На пороге один раз оттолкнулся и через весь салон въехал прямо в кухню.

– Михаэль! – кричит. – Михаэль, и всего за двести!

– Да ну, – говорю.

– На рынке! Представляешь себе? Я все магазины обежал, везде триста да двести восемьдесят, и побежал через рынок на Яффо, и вдруг – представляешь? Там дядька из ваших, торгует всякими гребешками, нитками, платочками, все из России, и прямо посередине на веревочке висит – он! Коркинет! И большими буквами – двести!

– Подержанный, что ли?

– Новенький! Он мне в коробке дал, разобранный!

– Ну, молодец, – говорю.

Высыпает на стол горсть денег, все монетами, говорит:

– Сдача. Я ему твои двести отдал, бумажками, а это твое. Здесь шестьдесят семь шекелей, я считал.

Я говорю:

– Ладно уж, держи свои деньги. Мой кредит тебе был ровно двести, на двести и отрабатывать будешь.

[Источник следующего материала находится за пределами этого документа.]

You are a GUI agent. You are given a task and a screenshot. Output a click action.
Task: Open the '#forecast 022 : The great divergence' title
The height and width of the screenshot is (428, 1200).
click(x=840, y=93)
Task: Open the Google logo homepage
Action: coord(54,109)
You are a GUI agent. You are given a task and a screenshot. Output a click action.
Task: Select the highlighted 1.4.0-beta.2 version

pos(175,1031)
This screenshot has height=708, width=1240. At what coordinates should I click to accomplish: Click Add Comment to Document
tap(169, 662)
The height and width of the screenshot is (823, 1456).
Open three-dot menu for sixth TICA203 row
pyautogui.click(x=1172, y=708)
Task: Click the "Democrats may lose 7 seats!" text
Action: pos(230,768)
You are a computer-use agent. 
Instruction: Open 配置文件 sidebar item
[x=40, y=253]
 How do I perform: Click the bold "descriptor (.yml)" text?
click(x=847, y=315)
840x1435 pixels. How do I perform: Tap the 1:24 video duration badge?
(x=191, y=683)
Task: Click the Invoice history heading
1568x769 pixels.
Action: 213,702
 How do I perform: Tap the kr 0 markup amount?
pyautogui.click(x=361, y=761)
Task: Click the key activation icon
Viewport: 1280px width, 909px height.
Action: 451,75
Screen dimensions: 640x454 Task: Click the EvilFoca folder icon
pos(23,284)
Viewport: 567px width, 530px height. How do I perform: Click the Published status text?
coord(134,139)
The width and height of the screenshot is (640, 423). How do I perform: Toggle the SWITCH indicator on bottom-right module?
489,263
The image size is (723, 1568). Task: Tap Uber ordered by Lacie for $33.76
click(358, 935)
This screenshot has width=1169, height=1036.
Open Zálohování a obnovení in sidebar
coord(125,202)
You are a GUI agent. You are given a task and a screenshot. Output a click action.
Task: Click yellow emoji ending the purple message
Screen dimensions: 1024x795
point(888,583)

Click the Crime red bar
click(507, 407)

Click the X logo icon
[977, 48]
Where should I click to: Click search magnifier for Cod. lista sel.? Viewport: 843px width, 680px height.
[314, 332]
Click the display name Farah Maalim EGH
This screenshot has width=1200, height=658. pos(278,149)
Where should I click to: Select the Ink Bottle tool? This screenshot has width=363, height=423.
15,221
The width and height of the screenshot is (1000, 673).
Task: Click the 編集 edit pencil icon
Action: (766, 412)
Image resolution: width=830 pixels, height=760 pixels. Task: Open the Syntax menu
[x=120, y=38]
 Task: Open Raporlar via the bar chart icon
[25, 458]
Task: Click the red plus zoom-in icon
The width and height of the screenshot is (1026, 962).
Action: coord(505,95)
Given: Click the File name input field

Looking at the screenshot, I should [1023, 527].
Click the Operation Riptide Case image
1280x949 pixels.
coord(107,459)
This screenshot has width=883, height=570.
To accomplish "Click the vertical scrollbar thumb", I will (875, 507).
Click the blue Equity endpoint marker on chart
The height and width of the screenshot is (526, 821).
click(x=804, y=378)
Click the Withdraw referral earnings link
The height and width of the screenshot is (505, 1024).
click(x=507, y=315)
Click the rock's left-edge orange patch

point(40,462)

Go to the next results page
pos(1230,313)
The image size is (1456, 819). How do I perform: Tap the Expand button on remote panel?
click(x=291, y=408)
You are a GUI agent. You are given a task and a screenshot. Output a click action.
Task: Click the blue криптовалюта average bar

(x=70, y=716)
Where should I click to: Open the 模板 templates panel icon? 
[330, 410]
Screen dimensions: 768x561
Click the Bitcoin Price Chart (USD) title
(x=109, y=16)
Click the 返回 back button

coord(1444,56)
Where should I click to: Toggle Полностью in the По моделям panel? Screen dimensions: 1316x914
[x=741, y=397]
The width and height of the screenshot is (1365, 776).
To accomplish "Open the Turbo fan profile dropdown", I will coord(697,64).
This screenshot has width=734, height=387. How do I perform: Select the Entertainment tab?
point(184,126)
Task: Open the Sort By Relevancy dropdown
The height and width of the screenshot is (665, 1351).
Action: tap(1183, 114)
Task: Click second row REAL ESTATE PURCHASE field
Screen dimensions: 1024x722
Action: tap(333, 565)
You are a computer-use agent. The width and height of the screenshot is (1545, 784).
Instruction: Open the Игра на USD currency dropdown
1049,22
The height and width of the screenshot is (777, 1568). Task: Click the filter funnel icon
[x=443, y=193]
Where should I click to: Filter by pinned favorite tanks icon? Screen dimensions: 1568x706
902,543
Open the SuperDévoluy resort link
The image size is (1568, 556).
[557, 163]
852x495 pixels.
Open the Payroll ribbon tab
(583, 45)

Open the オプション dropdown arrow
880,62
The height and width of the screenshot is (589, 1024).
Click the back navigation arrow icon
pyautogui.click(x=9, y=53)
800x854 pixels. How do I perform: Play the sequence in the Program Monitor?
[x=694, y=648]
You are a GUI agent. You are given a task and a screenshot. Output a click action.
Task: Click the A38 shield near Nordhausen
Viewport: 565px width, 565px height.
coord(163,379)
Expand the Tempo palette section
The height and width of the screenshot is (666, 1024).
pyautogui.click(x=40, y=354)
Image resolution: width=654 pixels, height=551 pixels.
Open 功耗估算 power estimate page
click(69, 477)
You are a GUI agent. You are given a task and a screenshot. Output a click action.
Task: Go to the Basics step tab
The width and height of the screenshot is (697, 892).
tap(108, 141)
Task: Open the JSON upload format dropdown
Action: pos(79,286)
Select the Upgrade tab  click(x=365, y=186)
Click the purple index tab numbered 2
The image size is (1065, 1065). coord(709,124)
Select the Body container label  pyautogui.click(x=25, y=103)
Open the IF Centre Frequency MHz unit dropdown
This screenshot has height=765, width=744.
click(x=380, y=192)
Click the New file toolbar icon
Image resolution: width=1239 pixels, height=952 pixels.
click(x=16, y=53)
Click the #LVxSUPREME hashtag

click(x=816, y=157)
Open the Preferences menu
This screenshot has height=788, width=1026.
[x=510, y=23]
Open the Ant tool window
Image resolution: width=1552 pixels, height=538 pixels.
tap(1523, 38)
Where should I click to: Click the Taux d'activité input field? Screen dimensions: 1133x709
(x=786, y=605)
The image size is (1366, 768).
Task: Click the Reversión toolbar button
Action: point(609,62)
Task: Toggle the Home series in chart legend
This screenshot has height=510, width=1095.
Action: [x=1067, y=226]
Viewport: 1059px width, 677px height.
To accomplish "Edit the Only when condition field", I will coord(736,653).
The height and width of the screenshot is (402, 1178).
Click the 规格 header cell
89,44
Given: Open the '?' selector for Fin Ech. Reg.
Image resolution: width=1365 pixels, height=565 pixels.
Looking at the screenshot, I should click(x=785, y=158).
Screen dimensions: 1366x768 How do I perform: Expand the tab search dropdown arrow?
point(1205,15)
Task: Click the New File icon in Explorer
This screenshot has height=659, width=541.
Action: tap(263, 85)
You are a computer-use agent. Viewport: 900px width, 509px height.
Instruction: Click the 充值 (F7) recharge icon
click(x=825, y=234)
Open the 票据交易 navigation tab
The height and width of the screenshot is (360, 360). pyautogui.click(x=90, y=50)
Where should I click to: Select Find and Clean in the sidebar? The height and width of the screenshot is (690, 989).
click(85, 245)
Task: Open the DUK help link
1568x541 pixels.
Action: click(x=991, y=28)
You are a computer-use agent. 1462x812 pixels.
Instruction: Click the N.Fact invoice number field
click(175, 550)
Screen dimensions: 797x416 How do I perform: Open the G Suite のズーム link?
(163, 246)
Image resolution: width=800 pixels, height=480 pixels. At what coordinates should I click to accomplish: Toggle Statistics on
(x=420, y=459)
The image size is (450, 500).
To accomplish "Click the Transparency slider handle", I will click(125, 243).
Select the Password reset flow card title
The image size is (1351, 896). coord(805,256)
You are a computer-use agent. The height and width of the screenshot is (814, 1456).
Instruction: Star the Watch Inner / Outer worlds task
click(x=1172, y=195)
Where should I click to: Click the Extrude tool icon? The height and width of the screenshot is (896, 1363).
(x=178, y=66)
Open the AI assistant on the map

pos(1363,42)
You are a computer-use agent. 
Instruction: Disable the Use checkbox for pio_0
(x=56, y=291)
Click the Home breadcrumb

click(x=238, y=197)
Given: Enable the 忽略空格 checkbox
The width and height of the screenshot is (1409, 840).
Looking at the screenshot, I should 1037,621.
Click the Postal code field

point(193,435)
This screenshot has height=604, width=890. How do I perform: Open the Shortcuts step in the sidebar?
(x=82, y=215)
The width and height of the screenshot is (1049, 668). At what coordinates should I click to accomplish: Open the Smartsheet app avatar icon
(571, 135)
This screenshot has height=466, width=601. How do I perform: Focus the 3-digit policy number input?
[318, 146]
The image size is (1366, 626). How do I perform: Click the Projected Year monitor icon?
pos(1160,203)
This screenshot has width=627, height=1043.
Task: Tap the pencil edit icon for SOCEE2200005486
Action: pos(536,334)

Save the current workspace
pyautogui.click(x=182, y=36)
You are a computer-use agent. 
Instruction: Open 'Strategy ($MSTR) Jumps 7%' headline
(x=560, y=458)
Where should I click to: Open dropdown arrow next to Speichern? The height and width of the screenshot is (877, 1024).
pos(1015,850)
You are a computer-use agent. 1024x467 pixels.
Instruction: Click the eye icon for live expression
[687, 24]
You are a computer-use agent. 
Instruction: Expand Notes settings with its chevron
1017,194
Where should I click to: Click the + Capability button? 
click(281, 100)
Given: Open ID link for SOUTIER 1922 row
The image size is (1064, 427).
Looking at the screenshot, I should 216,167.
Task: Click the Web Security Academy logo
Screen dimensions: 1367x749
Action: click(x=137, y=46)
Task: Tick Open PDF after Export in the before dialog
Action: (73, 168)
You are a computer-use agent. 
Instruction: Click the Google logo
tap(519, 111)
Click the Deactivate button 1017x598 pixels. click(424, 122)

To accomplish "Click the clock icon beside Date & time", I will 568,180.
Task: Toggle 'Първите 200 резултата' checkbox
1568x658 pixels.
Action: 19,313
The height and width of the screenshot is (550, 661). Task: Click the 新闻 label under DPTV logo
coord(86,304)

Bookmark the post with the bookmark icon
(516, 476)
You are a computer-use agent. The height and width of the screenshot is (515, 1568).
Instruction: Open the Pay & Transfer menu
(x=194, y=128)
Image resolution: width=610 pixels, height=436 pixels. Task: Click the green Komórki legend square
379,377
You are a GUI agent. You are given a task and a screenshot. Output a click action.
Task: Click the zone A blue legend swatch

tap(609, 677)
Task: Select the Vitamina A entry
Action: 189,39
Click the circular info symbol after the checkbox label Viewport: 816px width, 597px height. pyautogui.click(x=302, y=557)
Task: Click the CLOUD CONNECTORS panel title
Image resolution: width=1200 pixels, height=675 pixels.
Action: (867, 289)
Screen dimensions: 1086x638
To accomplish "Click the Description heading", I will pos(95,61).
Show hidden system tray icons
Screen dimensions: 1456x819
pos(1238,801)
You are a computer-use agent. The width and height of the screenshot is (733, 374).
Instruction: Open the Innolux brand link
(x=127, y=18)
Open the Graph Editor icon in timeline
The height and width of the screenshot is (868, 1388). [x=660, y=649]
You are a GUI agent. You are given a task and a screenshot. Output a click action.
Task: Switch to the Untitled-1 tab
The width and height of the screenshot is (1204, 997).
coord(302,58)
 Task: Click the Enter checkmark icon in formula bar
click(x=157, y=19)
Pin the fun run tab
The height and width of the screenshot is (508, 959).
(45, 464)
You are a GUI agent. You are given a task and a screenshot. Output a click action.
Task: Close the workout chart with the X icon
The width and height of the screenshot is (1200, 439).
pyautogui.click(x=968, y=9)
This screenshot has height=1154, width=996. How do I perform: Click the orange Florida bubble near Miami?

Он вместе со своим коркинетом подпрыгнул, развернулся и дал круг по салону. Прикатил обратно, монетки со стола собирает и говорит:

– Хочешь, правду теперь тебе скажу?

– Правду, – говорю, – надо всегда говорить. Воспитывать его не мое дело, но почему при случае ребенку полезное не внушить?

– Ничего я, Михаэль, не видел и не слышал. Ты велел мешки принести, я и принес два, какие были, и все. А сколько привезли, не знаю. И ничего больше не видел. Я даже в окошко не смотрел.

– Так зачем же ты мне голову морочил? Зачем врал? Врать очень нехорошо, неправильно.

Смотрит исподлобья:

– А тебе как надо, чтоб видел или нет?

Вот дьяволенок! Как мне надо, а? Нет, я его все-таки недооценил.

– Мне, – говорю, – надо так, как было на самом деле. Не видел, ну, и нечего было врать. А на коркинет я бы тебе и так дал, если б попросил как следует.

Кивнул и говорит:

– Ну, ладно. Если спросят, я скажу, ничего не видел.

– Дурачок ты, – говорю, – кому это надо тебя спрашивать.